Ireland's Corporate Tax System: (Resumed) KPMG and Unite

2:10 pm

Mr. Conor O'Brien:

These are losses for which a relief has been obtained and which the company has been able to offset against other profits. One could argue that where a business makes a loss of €1 million in one area and a profit of €1 million elsewhere, the number feeding into the numerator should be zero. However, the number that feeds in is actually €1 million if relief is not obtained for the loss.

We have not adjusted for any of these items in our 12.24% figure for the effective tax rate, which we consider to be a conservative figure. The effective tax rate is at least 12.24% and any talk of a 2% effective tax rate is completely wrong.
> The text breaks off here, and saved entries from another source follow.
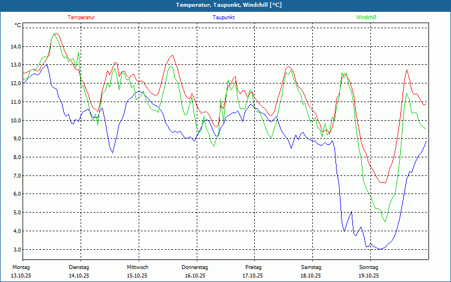Click the Samstag day label
Image resolution: width=451 pixels, height=282 pixels.
(x=311, y=267)
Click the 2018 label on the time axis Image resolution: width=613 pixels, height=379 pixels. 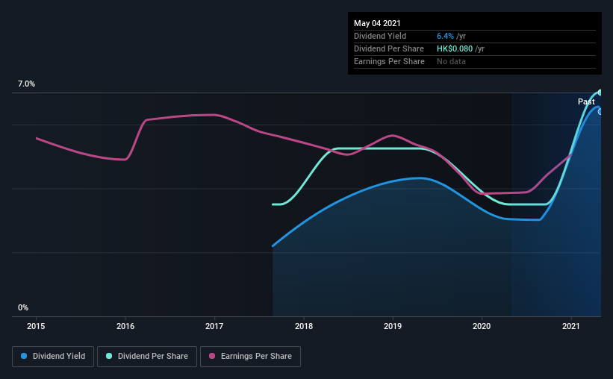[x=304, y=326]
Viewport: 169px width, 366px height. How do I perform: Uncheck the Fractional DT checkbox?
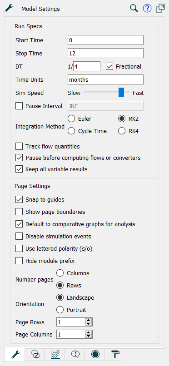pyautogui.click(x=109, y=66)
More recently, some of the debate has shifted a little towards stating that while the rate is probably 12%, Ireland allows deductions for payments made to other countries and this reduces the rate. Deductions which are normal deductions on normal transfer price principles are deductible in every sensible tax system in the world. This is not an unusual feature of the Irish corporation tax regime. The United Kingdom has a 20% standard corporation tax rate and applies a 10% rate on some items. It allows payments for royalties, interest and management fees, irrespective of whether they go to tax havens. If one were to try to merge or average the tax rate between a tax haven sister company of a UK company and a UK company, one would obtain a rate that is lower than 20%. Ireland levies a 12.5% tax rate, by and large, on the profits properly attributable to Ireland. If one wishes to rationalise how one gets in and around 12.2%, one can see from the Revenue paper that approximately €260 million of research and development tax credits were granted in that year, resulting in a reduced effective tax rate. On the other hand, approximately €2 billion of profits were charged at the higher rate of 25%, which applies to passive income. This more or less cancelled out the cost of research and development tax credits. That is rationally how one gets close to the 12.5% figure. This is not surprising because the only significant tax break other than the 12.5% corporation tax rate is the research and development tax credit.